[TRY IT]
Each entry that follows should be retyped exactly.

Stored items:
· · ·
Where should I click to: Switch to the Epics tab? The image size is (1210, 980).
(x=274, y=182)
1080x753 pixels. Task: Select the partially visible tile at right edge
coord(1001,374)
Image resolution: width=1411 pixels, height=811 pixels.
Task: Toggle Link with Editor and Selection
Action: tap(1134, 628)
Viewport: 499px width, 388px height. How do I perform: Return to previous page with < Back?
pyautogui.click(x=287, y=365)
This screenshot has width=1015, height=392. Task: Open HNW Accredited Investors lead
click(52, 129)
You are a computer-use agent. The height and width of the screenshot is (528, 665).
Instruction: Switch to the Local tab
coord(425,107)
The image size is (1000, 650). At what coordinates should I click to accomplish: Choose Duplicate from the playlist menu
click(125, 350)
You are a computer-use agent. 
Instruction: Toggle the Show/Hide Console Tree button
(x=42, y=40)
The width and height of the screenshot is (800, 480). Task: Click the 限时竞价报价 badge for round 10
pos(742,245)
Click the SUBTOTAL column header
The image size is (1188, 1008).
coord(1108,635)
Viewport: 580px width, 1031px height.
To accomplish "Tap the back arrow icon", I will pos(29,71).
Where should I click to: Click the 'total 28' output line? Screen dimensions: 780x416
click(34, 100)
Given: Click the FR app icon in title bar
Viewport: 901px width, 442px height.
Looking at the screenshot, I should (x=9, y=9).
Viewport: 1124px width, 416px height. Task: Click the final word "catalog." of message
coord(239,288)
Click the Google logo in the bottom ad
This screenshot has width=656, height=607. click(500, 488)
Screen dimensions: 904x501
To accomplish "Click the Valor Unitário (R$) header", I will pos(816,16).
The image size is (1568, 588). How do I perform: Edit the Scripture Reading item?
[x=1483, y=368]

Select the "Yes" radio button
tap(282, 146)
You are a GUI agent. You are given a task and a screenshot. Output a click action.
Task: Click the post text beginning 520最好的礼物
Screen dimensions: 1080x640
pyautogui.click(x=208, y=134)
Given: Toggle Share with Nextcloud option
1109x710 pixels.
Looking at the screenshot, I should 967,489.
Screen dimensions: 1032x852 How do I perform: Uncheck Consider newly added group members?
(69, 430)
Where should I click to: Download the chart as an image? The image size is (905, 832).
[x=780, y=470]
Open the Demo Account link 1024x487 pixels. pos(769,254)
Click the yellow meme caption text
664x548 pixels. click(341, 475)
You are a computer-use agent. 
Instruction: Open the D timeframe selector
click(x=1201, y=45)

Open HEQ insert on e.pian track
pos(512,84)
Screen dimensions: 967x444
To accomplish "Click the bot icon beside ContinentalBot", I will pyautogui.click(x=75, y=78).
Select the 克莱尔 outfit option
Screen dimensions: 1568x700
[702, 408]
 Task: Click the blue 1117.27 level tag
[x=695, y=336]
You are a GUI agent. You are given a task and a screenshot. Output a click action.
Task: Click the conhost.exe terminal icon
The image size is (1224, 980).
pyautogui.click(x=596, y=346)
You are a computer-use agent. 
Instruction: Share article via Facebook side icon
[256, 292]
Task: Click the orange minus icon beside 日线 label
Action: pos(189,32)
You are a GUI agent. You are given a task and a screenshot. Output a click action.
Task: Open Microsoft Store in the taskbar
· · ·
[ANSWER TO THIS EXERCISE]
Where should I click to: Switch to the Epics tab? The image size is (1210, 980).
(x=274, y=182)
1080x753 pixels. Task: Select the partially visible tile at right edge
coord(1001,374)
Image resolution: width=1411 pixels, height=811 pixels.
Task: Toggle Link with Editor and Selection
Action: tap(1134, 628)
Viewport: 499px width, 388px height. How do I perform: Return to previous page with < Back?
pyautogui.click(x=287, y=365)
This screenshot has width=1015, height=392. Task: Open HNW Accredited Investors lead
click(52, 129)
You are a computer-use agent. The height and width of the screenshot is (528, 665).
Instruction: Switch to the Local tab
coord(425,107)
The image size is (1000, 650). At what coordinates should I click to accomplish: Choose Duplicate from the playlist menu
click(125, 350)
You are a computer-use agent. 
Instruction: Toggle the Show/Hide Console Tree button
(x=42, y=40)
The width and height of the screenshot is (800, 480). Task: Click the 限时竞价报价 badge for round 10
pos(742,245)
Click the SUBTOTAL column header
The image size is (1188, 1008).
coord(1108,635)
Viewport: 580px width, 1031px height.
To accomplish "Tap the back arrow icon", I will pos(29,71).
Where should I click to: Click the 'total 28' output line? Screen dimensions: 780x416
click(34, 100)
Given: Click the FR app icon in title bar
Viewport: 901px width, 442px height.
Looking at the screenshot, I should (x=9, y=9).
Viewport: 1124px width, 416px height. Task: Click the final word "catalog." of message
coord(239,288)
Click the Google logo in the bottom ad
This screenshot has width=656, height=607. click(500, 488)
Screen dimensions: 904x501
To accomplish "Click the Valor Unitário (R$) header", I will pos(816,16).
The image size is (1568, 588). How do I perform: Edit the Scripture Reading item?
[x=1483, y=368]

Select the "Yes" radio button
tap(282, 146)
You are a GUI agent. You are given a task and a screenshot. Output a click action.
Task: Click the post text beginning 520最好的礼物
Screen dimensions: 1080x640
pyautogui.click(x=208, y=134)
Given: Toggle Share with Nextcloud option
1109x710 pixels.
Looking at the screenshot, I should 967,489.
Screen dimensions: 1032x852 How do I perform: Uncheck Consider newly added group members?
(69, 430)
Where should I click to: Download the chart as an image? The image size is (905, 832).
[x=780, y=470]
Open the Demo Account link 1024x487 pixels. pos(769,254)
Click the yellow meme caption text
664x548 pixels. click(341, 475)
You are a computer-use agent. 
Instruction: Open the D timeframe selector
click(x=1201, y=45)

Open HEQ insert on e.pian track
pos(512,84)
Screen dimensions: 967x444
To accomplish "Click the bot icon beside ContinentalBot", I will pyautogui.click(x=75, y=78).
Select the 克莱尔 outfit option
Screen dimensions: 1568x700
[702, 408]
 Task: Click the blue 1117.27 level tag
[x=695, y=336]
You are a GUI agent. You are given a task and a screenshot. Output a click action.
Task: Click the conhost.exe terminal icon
The image size is (1224, 980).
pyautogui.click(x=596, y=346)
You are a computer-use agent. 
Instruction: Share article via Facebook side icon
[256, 292]
Task: Click the orange minus icon beside 日线 label
Action: pos(189,32)
You are a GUI agent. You are given a task and a screenshot. Output a click action.
Task: Open Microsoft Store in the taskbar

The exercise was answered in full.